Description of the task
Restate word for word the lines of the material below, from the line with "[Advertisement] (1204, 149)" to the line with "2026年4月遺伝子組換え実験教育訓練実施案内_③湘南職員他向け（519KB） (94, 706)", both lines included, and no others.

Dataset extract

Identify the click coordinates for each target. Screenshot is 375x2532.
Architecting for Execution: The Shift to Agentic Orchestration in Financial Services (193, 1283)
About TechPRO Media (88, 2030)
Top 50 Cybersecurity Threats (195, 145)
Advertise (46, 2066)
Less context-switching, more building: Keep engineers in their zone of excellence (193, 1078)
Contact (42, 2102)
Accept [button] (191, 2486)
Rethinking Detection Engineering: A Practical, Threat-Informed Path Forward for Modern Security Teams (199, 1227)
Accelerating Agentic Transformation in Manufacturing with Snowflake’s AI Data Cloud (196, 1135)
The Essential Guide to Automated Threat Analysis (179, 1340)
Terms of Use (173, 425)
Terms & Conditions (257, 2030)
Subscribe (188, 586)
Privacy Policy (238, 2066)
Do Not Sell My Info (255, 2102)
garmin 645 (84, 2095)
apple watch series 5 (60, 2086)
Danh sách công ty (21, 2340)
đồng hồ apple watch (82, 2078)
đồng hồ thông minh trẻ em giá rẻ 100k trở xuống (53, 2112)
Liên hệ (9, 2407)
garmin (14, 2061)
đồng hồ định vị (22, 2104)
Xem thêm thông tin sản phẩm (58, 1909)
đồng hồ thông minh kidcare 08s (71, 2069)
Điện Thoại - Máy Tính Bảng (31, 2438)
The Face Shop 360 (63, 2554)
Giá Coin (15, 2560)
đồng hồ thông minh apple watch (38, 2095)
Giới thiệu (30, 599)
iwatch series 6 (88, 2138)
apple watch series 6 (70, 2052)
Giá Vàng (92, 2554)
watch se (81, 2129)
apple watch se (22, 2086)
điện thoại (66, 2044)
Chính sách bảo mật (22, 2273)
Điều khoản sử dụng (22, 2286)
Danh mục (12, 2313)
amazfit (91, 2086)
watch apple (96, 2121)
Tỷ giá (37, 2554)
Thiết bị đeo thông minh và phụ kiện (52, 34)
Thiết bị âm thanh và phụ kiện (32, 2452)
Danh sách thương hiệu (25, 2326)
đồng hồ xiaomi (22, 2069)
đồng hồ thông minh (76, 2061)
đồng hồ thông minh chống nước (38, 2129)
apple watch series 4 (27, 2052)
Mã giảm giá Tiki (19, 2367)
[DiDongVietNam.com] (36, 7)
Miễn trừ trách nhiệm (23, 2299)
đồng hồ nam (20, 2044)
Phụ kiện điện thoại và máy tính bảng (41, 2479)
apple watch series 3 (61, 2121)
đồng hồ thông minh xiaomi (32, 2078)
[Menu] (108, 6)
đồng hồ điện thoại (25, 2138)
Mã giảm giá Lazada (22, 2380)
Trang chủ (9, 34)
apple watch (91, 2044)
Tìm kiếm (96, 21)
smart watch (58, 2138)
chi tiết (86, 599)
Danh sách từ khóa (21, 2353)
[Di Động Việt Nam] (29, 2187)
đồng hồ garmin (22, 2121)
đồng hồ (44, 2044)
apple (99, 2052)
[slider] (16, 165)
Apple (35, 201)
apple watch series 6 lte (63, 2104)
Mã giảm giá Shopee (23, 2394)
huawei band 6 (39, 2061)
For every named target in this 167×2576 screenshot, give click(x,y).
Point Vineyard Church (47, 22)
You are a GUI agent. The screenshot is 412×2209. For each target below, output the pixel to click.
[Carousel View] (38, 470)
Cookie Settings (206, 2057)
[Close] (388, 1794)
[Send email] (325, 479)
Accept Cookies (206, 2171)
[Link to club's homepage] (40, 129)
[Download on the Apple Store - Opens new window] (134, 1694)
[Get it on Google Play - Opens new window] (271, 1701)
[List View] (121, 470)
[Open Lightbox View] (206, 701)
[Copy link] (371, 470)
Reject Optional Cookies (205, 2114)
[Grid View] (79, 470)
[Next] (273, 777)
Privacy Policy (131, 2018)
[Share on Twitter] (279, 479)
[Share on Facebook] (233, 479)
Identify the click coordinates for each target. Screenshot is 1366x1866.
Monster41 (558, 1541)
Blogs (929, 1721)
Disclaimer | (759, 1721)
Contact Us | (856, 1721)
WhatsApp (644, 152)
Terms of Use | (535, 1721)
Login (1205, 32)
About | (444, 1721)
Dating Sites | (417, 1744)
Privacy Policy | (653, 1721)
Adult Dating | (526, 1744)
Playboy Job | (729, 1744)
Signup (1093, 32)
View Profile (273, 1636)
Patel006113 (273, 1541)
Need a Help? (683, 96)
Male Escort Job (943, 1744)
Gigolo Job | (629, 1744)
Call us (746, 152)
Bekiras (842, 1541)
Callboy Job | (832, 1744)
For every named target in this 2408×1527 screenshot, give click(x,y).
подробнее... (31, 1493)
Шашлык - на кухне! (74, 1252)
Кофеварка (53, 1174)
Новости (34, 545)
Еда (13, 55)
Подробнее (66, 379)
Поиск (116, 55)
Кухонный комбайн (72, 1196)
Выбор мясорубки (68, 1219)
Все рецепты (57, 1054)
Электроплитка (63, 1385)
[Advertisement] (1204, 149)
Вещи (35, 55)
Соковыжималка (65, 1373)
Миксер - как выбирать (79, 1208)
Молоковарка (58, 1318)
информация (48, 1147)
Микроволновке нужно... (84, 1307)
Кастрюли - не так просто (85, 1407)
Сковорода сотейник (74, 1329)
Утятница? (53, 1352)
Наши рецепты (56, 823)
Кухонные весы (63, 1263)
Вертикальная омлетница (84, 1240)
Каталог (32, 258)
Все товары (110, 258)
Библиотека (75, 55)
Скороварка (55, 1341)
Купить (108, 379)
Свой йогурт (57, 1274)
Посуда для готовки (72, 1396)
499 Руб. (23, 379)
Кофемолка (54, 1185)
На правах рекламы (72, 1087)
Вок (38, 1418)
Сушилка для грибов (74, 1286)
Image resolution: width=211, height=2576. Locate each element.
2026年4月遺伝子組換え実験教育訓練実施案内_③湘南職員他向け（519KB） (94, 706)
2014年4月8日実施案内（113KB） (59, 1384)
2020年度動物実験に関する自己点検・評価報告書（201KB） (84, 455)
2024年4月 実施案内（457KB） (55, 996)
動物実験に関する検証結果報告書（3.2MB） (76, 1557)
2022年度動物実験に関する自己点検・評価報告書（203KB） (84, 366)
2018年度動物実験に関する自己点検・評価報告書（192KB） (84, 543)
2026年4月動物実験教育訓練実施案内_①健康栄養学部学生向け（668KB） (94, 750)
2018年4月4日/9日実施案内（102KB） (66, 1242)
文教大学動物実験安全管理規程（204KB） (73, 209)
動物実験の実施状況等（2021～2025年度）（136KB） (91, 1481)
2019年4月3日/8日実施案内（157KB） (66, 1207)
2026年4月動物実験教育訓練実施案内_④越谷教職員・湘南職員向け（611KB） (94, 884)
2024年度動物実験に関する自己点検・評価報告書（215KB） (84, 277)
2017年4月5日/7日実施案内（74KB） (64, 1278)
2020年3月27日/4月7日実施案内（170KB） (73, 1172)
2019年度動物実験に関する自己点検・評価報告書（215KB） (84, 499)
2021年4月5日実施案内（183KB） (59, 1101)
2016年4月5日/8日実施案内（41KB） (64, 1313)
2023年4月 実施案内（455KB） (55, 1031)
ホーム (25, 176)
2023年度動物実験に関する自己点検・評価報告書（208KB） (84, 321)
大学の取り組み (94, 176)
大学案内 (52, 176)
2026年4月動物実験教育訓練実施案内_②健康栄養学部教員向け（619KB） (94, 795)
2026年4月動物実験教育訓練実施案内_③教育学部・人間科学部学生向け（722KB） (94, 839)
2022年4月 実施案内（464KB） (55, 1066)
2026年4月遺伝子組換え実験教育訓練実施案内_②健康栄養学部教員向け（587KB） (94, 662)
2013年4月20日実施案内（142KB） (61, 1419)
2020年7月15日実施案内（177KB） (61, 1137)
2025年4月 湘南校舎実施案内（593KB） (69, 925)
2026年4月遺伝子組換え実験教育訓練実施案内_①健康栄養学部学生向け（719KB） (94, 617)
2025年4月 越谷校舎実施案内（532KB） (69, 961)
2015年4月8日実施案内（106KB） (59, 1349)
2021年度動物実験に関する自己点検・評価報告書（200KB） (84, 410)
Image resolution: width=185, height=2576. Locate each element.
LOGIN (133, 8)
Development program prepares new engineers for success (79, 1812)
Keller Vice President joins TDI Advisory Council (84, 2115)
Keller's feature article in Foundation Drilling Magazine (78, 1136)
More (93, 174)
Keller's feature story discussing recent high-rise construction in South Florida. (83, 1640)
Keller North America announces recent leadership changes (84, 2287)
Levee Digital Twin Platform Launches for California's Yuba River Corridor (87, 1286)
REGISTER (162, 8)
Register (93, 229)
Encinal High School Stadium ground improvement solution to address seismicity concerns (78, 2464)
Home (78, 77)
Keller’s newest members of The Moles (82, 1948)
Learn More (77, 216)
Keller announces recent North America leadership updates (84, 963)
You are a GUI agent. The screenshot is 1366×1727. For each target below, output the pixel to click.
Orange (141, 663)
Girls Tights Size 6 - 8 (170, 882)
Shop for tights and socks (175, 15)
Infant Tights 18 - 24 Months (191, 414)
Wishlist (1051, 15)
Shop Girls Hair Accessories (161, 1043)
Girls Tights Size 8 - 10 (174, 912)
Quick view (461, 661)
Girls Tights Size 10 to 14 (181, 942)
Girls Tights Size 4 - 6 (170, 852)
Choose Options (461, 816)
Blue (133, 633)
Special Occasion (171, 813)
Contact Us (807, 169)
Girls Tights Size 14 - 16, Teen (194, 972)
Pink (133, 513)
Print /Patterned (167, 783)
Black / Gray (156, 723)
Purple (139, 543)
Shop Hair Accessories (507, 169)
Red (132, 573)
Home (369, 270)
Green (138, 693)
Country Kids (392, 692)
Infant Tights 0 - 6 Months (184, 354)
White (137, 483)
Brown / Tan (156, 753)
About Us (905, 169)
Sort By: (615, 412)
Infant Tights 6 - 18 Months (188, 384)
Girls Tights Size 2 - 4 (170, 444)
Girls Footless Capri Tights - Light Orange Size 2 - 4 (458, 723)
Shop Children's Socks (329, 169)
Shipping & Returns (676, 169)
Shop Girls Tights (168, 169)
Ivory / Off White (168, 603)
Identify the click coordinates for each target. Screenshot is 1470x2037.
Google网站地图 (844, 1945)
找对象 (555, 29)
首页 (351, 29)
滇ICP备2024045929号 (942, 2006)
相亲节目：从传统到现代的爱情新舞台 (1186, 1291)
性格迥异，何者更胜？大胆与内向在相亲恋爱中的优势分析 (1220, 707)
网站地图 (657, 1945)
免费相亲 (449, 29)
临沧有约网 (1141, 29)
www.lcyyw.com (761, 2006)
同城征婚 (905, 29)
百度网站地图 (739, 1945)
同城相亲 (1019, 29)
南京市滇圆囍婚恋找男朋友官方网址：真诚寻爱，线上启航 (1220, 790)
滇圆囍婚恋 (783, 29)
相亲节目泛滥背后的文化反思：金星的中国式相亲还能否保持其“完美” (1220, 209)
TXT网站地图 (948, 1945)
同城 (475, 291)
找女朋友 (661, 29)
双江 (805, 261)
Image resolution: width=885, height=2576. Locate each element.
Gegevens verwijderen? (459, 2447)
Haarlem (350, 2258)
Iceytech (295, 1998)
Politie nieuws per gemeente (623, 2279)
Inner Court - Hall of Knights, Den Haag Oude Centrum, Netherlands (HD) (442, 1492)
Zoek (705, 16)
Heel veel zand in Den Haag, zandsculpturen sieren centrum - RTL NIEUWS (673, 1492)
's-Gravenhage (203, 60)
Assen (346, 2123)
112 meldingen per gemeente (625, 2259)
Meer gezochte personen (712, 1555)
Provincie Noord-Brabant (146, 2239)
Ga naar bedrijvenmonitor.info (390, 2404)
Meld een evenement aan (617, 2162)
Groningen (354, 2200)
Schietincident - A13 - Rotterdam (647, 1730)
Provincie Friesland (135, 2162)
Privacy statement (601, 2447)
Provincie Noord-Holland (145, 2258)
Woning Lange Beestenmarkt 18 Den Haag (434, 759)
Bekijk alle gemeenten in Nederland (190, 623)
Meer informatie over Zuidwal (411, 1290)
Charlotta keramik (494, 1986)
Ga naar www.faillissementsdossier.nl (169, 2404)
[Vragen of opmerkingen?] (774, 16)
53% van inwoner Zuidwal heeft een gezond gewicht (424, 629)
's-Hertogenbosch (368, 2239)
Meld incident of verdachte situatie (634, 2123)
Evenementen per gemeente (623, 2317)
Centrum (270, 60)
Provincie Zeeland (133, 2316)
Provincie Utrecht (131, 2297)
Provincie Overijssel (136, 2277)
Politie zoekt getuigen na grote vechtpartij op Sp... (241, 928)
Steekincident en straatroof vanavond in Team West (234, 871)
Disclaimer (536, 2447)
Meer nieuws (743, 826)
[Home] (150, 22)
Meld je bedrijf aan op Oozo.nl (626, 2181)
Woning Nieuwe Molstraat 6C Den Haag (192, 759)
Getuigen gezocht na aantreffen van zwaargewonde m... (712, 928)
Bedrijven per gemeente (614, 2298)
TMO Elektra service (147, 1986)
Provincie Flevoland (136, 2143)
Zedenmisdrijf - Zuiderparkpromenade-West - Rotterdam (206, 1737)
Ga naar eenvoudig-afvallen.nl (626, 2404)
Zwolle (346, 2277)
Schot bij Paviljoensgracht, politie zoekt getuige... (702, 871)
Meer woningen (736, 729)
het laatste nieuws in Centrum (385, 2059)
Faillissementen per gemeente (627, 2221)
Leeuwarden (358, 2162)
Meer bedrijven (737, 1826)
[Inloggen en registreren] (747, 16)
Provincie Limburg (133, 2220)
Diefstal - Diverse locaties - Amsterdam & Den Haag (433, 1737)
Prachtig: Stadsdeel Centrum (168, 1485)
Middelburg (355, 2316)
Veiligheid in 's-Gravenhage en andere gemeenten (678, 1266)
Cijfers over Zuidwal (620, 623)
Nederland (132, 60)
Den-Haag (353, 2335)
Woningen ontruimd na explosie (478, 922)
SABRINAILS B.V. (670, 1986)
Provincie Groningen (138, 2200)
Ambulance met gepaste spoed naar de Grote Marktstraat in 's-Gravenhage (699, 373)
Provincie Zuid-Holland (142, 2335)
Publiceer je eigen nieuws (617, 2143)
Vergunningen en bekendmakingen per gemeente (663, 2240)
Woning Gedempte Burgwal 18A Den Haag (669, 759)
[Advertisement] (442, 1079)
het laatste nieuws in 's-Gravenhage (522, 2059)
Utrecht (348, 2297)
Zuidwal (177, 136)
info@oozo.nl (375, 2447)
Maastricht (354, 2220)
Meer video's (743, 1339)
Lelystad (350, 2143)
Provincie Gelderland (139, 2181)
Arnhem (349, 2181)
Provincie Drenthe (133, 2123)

Solution
[Advertisement] (1204, 149)
Вещи (35, 55)
Соковыжималка (65, 1373)
Миксер - как выбирать (79, 1208)
Молоковарка (58, 1318)
информация (48, 1147)
Микроволновке нужно... (84, 1307)
Кастрюли - не так просто (85, 1407)
Сковорода сотейник (74, 1329)
Утятница? (53, 1352)
Наши рецепты (56, 823)
Кухонные весы (63, 1263)
Вертикальная омлетница (84, 1240)
Каталог (32, 258)
Все товары (110, 258)
Библиотека (75, 55)
Скороварка (55, 1341)
Купить (108, 379)
Свой йогурт (57, 1274)
Посуда для готовки (72, 1396)
499 Руб. (23, 379)
Кофемолка (54, 1185)
На правах рекламы (72, 1087)
Вок (38, 1418)
Сушилка для грибов (74, 1286)
Image resolution: width=211, height=2576. Locate each element.
2026年4月遺伝子組換え実験教育訓練実施案内_③湘南職員他向け（519KB） (94, 706)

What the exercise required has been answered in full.